Back to May 1986 (20th May 1986)

Once again, the number of prime time repeats rather surprises me. My recollection of this era tended to confine re-runs mostly to July and August (a dead couple of months,  which saw the impatient viewer counting down the days before the exciting new season launched in September).

One Arabian Night is the Terry and June episode on offer. Written by Colin Bostock-Smith, it’s a politically incorrect half hour – Derek Griffiths guests as an Arab Prince who takes a shine to June and offers to buy her for fifty camels.

We’re on firmer ground with Juliet Bravo (The Day The Circus Left Town). The Kenny Everett Show is also worth a look – it’s a re-run from the third series, so the strike rate is still pretty high (the show tended to tail off somewhat during the next few years).

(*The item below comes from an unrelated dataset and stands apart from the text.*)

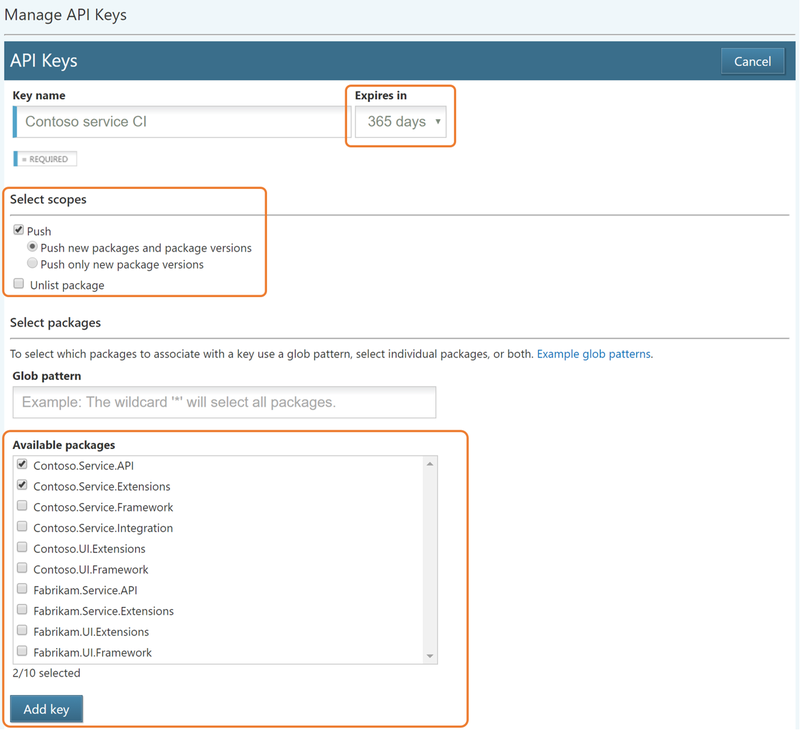
Task: Enable the Push scope checkbox
Action: [18, 229]
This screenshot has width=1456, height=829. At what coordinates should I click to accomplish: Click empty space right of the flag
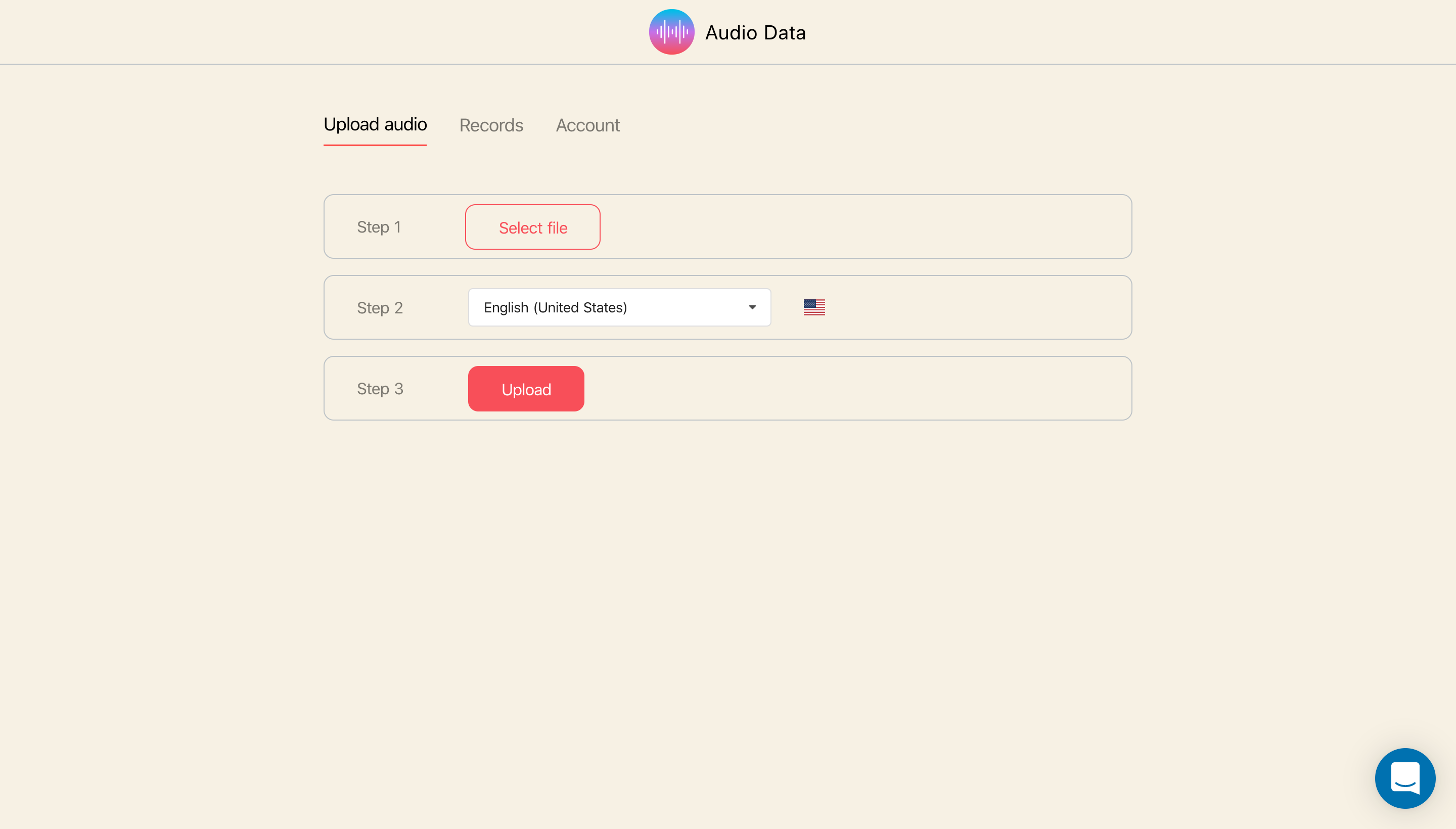pos(968,308)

Over on ITV there’s Duty Free – a series that was incredibly popular at the time (even displacing Coronation Street at the top of the ratings) although didn’t seem to generate an equal amount of love. Even today, it’s seen as a lesser part of the Eric Chappell canon – but I’ve always loved it. Very studio-bound, it has the feel of a stage farce which is one of the reasons why I’ve always found it appealing. When the Christmas Special went to Spain for location filming it seemed to kill the comedy stone dead, which suggests that the artificiality of studio VT work can sometimes be a positive.

And if there’s time I’ll catch a bit more of Edward and Mrs Simpson.

8 thoughts on “Back to May 1986 (20th May 1986)

  1. Let’s not forget….Miami Vice is on at 9.55pm. I was never allowed to stay up late in 1986, so my dad would always tape me the latest installment of Crocket & Tubbs on the Beetamax.

    And of course Magnum with Tom Selleck was on. If I recall, by 1986 the series had started to lag a little with some lame plots. Still, like Miami Vice, it did have a little bit of escapism which is always welcome for a dreary weeknight.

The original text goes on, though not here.